## STORED DATA:
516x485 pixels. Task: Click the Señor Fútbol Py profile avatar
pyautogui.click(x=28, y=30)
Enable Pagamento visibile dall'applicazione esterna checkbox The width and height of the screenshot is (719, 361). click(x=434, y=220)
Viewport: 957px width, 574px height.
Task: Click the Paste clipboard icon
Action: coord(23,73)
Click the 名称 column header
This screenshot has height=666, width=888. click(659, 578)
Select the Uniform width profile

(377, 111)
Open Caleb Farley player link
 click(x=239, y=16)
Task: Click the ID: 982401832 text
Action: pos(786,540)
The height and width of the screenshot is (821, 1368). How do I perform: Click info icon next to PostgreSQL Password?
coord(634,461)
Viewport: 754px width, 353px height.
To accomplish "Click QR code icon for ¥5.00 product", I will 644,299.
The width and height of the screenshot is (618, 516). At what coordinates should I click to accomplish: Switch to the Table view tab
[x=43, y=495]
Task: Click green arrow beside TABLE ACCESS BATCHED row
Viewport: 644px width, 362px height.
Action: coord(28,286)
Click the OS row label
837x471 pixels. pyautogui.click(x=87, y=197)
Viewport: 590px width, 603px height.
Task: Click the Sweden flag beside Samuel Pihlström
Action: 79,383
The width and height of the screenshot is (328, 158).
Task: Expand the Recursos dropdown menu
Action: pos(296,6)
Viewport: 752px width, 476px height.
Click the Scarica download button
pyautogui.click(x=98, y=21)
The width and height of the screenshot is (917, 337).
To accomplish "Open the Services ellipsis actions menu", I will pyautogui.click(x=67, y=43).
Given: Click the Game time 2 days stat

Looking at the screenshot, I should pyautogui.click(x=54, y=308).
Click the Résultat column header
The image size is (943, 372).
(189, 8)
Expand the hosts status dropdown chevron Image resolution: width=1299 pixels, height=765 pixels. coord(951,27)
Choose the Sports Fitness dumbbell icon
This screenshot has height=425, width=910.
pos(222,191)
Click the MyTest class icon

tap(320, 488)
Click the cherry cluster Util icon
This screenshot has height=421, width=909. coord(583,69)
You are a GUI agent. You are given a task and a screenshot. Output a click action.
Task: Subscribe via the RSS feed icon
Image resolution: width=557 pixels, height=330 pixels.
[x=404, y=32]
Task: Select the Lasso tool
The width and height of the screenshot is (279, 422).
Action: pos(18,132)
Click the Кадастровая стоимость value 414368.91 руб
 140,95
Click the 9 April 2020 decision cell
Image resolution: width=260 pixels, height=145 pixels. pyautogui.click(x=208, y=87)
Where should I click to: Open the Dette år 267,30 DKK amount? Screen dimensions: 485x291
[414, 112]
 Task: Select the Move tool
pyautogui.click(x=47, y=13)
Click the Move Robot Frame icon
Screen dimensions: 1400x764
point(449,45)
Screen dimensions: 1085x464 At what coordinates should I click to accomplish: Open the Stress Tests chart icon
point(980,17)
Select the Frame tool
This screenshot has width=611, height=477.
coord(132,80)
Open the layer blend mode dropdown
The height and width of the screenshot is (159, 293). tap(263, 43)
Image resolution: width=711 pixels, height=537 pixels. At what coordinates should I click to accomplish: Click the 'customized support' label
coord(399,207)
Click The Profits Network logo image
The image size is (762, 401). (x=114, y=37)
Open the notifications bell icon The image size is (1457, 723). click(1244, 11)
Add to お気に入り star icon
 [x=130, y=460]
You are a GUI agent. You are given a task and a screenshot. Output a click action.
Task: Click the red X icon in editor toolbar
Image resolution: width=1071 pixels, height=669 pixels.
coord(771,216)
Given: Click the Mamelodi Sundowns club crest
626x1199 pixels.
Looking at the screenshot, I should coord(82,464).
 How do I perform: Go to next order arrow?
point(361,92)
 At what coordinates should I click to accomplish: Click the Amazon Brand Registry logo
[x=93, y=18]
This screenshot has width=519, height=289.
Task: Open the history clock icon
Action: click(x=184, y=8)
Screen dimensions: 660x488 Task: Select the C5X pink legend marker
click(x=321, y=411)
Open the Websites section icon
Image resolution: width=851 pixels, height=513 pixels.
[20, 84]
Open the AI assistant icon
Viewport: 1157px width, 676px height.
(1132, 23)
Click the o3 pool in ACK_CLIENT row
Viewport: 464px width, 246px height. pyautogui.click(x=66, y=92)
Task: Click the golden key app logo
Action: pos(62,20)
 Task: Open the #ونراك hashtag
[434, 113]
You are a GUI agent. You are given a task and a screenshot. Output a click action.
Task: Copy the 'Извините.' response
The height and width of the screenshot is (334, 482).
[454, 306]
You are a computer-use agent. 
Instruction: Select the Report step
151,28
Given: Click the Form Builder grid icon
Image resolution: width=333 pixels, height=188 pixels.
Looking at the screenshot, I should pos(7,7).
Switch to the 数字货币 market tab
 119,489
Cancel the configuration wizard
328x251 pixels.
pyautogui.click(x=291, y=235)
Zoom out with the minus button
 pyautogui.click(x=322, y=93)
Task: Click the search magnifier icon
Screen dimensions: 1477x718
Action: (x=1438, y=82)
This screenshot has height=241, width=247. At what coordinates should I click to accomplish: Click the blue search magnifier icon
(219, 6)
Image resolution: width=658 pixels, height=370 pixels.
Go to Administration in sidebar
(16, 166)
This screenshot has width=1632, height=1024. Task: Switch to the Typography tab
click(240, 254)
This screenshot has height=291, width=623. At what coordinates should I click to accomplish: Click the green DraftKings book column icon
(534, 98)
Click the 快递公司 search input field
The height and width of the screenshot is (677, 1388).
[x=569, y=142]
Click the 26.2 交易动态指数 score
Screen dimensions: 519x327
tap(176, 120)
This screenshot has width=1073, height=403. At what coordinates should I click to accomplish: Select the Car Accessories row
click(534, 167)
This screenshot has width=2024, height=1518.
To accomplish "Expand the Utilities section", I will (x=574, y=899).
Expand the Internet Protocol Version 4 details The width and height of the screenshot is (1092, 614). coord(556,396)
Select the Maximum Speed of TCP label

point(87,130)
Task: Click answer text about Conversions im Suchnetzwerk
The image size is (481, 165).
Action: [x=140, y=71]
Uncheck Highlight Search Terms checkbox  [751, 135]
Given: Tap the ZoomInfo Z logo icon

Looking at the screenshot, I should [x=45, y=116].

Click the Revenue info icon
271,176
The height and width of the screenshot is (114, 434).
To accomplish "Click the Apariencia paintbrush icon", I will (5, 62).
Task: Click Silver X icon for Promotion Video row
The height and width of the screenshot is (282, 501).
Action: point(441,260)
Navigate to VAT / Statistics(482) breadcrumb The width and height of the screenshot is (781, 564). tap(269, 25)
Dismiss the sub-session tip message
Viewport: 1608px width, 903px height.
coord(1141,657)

## EXERCISE REQUIREMENTS:
Return every line from the listing above that contains the string "perform".

## WRITTEN RESPONSE:
The height and width of the screenshot is (821, 1368). How do I perform: Click info icon next to PostgreSQL Password?
 How do I perform: Go to next order arrow?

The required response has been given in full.